Гуля подошла к опушке редкого низкорослого леса, и место показалось ей знакомым. Она поняла, что олени ведут её по большому кругу. Это немного успокаивало – значит, они придут сюда через несколько часов. Правда, Гуля еще не представляла, как отсюда выбраться, в какую сторону идти. Но всё же можно сделать привал, разжечь костёр. Собака побежала за хозяйкой, когда она пошла в лес за дровами.

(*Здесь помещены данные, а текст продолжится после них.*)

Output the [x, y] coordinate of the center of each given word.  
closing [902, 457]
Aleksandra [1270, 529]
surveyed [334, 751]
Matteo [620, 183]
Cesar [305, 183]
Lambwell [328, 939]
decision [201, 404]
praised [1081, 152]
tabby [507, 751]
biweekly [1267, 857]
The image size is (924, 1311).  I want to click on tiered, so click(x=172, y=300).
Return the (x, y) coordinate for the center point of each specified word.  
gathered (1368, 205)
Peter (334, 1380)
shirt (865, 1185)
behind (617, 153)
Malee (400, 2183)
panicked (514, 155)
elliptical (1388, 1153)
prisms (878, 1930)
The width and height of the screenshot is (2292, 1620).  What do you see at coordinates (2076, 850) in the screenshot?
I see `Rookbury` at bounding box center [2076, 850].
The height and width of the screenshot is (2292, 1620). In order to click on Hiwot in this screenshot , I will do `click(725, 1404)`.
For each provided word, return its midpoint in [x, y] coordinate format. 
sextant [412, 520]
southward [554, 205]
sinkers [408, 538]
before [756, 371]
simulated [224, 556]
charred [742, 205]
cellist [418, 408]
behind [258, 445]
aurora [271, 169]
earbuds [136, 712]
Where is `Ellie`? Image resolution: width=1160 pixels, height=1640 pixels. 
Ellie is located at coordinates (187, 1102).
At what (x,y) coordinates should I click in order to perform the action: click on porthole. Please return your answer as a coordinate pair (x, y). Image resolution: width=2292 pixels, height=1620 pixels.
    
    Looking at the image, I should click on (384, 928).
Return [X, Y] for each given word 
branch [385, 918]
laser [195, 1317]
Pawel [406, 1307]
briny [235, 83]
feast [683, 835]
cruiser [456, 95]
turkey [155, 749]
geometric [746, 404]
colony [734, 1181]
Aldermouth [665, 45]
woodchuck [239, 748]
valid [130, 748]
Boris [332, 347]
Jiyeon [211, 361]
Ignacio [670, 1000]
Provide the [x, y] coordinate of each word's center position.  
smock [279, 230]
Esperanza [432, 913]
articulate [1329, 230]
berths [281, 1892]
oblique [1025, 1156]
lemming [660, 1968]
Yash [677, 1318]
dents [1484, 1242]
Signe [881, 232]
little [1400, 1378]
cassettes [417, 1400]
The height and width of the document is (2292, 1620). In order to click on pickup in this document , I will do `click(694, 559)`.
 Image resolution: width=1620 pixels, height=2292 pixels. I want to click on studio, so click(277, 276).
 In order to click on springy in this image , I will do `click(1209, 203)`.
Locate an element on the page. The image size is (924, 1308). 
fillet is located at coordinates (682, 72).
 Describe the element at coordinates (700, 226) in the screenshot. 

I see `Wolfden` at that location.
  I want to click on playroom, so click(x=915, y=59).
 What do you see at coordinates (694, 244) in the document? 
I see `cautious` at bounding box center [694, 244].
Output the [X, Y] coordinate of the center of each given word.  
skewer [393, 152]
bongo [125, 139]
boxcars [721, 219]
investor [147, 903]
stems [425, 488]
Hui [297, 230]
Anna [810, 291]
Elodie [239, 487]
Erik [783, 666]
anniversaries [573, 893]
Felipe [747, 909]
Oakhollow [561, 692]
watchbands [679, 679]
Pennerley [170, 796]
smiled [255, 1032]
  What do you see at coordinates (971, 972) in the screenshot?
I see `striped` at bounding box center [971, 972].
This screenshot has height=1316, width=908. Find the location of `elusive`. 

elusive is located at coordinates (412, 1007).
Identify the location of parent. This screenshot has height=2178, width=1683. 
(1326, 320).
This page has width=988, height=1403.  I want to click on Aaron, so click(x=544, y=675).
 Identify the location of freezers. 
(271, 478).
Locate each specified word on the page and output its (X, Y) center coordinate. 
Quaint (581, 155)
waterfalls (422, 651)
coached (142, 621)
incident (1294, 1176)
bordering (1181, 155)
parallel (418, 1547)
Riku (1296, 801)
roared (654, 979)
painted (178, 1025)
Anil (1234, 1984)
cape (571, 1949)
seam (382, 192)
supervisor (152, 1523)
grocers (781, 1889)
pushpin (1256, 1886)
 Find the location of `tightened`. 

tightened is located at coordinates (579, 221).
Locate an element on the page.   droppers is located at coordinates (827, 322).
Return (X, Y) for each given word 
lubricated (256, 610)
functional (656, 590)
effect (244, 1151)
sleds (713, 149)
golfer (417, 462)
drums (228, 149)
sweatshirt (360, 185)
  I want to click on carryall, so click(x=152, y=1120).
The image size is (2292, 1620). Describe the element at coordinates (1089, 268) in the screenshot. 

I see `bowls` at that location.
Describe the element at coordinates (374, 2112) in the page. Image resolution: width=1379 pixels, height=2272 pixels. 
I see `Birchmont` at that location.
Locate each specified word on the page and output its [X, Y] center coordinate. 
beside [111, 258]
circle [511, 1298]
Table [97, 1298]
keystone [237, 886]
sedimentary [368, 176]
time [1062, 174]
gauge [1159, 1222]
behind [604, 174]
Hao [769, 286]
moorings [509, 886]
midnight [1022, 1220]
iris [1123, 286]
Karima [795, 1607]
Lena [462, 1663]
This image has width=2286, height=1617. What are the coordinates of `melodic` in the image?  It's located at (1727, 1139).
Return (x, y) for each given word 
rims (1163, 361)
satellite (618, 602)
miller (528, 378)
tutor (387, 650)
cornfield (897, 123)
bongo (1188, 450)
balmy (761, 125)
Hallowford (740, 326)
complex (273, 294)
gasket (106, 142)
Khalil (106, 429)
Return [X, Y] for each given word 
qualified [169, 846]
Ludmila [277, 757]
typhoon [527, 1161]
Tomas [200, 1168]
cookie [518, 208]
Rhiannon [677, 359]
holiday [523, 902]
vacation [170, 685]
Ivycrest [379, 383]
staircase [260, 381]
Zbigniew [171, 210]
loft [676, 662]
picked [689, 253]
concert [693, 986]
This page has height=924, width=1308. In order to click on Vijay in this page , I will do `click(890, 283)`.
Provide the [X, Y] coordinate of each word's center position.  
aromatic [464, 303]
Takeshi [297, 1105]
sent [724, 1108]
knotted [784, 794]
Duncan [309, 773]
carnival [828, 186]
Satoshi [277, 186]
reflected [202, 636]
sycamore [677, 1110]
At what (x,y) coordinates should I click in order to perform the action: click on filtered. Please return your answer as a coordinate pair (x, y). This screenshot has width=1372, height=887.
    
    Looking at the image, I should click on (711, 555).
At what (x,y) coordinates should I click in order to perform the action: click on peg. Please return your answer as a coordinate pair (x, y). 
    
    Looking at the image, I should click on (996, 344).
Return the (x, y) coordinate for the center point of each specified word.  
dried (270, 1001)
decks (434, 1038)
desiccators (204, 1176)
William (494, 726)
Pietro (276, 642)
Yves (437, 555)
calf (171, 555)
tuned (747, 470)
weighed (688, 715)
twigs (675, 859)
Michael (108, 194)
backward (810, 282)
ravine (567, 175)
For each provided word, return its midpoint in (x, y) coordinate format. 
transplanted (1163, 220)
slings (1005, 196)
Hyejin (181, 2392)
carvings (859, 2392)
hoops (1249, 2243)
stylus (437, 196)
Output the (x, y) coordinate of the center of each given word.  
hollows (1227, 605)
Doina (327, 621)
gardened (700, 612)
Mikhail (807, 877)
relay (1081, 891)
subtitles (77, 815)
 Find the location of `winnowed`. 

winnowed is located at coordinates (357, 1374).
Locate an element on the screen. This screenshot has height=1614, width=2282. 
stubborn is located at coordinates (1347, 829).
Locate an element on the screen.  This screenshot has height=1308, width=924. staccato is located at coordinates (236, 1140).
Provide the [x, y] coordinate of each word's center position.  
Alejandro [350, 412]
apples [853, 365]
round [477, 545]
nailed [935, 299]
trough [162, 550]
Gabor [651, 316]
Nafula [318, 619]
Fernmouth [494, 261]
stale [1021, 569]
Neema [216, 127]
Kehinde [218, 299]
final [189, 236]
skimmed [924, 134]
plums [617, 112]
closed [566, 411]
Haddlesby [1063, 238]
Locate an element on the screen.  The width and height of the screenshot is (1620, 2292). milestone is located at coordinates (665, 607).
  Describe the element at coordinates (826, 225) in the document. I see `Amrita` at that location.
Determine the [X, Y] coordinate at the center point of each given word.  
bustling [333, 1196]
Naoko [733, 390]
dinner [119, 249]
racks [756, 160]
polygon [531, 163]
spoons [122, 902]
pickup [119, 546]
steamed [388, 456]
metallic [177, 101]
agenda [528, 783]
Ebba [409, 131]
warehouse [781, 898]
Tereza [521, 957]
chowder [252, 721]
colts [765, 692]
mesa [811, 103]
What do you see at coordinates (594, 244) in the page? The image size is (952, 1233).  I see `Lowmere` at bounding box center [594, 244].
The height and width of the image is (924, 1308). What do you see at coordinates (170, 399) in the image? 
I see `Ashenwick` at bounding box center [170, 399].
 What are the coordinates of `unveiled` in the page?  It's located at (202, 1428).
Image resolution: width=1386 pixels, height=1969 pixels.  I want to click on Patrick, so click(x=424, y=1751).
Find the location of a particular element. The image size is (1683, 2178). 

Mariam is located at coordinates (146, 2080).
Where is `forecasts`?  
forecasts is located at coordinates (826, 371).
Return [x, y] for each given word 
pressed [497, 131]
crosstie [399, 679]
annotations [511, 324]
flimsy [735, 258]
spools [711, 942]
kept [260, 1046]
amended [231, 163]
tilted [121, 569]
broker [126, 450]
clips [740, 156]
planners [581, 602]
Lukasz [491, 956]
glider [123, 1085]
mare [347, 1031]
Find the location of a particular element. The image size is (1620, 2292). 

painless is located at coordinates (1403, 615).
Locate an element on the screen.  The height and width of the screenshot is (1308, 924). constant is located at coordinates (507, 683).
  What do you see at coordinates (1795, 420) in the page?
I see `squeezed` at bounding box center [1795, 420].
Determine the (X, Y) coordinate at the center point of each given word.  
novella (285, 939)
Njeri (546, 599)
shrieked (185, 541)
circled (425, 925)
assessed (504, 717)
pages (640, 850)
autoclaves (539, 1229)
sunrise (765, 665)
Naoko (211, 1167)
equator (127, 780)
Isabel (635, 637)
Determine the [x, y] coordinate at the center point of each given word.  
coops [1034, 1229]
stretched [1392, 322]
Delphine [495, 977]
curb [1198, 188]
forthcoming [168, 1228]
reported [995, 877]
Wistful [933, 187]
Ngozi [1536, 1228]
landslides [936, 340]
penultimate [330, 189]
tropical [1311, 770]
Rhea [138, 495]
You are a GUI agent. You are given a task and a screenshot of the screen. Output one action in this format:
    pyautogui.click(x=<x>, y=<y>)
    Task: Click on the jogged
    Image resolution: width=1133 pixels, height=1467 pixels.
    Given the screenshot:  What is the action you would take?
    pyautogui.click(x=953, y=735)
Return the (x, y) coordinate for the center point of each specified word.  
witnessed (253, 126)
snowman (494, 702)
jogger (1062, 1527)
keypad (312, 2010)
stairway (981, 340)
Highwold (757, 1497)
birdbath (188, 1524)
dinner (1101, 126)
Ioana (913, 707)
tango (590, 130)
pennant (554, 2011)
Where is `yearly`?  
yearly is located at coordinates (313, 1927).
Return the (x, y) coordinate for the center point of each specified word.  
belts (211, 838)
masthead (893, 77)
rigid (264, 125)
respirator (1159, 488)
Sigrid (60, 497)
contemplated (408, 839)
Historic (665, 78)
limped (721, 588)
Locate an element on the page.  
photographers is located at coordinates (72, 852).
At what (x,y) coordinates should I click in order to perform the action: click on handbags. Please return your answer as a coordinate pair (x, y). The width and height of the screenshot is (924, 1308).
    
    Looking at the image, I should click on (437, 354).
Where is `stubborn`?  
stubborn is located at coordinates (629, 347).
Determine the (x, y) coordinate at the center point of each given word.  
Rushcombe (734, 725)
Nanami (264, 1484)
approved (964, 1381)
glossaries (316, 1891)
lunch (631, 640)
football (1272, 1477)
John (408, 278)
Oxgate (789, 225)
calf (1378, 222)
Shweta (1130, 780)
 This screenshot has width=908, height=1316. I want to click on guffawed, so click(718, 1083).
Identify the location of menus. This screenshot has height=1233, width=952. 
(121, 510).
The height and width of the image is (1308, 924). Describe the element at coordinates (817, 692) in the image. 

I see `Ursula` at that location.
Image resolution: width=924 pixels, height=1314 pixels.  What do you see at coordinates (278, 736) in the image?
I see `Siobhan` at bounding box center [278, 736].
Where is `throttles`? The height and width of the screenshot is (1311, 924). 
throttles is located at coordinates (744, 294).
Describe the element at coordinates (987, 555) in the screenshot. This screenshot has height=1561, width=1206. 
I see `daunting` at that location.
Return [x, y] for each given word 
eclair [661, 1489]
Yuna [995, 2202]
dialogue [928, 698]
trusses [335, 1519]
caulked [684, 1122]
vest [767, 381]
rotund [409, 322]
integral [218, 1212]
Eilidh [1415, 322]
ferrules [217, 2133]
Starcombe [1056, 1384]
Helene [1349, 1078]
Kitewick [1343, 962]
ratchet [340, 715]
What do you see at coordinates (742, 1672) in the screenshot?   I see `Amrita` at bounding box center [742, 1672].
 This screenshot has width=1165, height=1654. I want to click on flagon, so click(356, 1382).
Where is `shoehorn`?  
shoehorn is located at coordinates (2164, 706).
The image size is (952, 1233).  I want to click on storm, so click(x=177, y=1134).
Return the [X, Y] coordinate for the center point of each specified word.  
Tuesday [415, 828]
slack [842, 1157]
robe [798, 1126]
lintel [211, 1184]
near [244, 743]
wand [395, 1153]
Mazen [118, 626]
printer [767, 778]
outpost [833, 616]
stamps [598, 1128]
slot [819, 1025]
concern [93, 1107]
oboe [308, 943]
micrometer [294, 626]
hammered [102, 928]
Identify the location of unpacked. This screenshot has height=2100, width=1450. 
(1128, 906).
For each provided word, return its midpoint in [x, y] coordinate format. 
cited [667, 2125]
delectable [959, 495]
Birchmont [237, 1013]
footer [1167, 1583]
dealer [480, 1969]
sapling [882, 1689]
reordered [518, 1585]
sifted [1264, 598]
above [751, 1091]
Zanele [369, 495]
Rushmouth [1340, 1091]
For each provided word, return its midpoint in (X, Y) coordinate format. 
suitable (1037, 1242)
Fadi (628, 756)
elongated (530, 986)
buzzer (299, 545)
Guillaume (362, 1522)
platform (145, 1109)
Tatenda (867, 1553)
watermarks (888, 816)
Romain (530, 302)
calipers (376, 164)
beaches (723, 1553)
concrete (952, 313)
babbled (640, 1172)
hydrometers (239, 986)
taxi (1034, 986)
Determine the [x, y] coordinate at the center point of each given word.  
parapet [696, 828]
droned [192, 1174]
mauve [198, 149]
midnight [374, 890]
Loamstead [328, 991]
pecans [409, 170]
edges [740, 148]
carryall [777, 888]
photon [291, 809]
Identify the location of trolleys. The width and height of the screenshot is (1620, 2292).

Никогда не испытывала Гуля такого удовольствия от еды, как в этот раз – горячие, только что снятые с огня, грибы таяли во рту. Прекрасный десерт получился из спелой, мясистой брусники.
Таким образом, Гуля пообедала, подсушила одежду, и сон навалился сладчайшей истомой. Засыпая, она думала об одном: только бы вышли вечером звёзды. Только бы звёзды…
– Идет! Идет Гуля! – громко и радостно закричала женщина, всё утро маячившая на берегу речки. Она приложила ещё раз к глазам бинокль и снова заголосила: – Гуля идет!
Все высыпали из яранг и помчались вниз по речке к большой долине. Тут началось такое, что не берусь описывать. Люди смеялись, кричали, целовали Гулю.
И вот эта смелая и сильная девушка подходит к костру. Следом – олени.
– Гуля! Хорошая Гуля. Давай чаю налью, – предлагает бригадир, не находя себе места от радости.
– Да я сама, – улыбается Гуля, садясь на бревно.
– Гуля, поешь мяса.
– Гуля, давай я сниму с тебя сапоги.
– Гуля, а мы уже плакали.
Оказывается, Гуля невысокого роста, просто, по-мальчишески одета, волосы подстрижены под горшок. Глянешь на неё – сразу прячет лицо, смущается. Вместо бойкости, что свойственно смелым людям, какая-то робость.
– Как же ты, бедная, выбралась сама? – спрашиваю у девушки.
– Очень просто. Просыпаюсь – над головой яркие звёзды. Вот и вывели они меня к стойбищу.
– Откуда ты знаешь, как ориентироваться по звёздам? – удивляемся мы.
– С детства, – смеется Гуля. – Я же мечтала об астрономии. У меня и сейчас есть карта небесного свода, путеводители всякие, книги. И до сих пор волнуюсь, когда читаю что-нибудь или слышу о других планетах.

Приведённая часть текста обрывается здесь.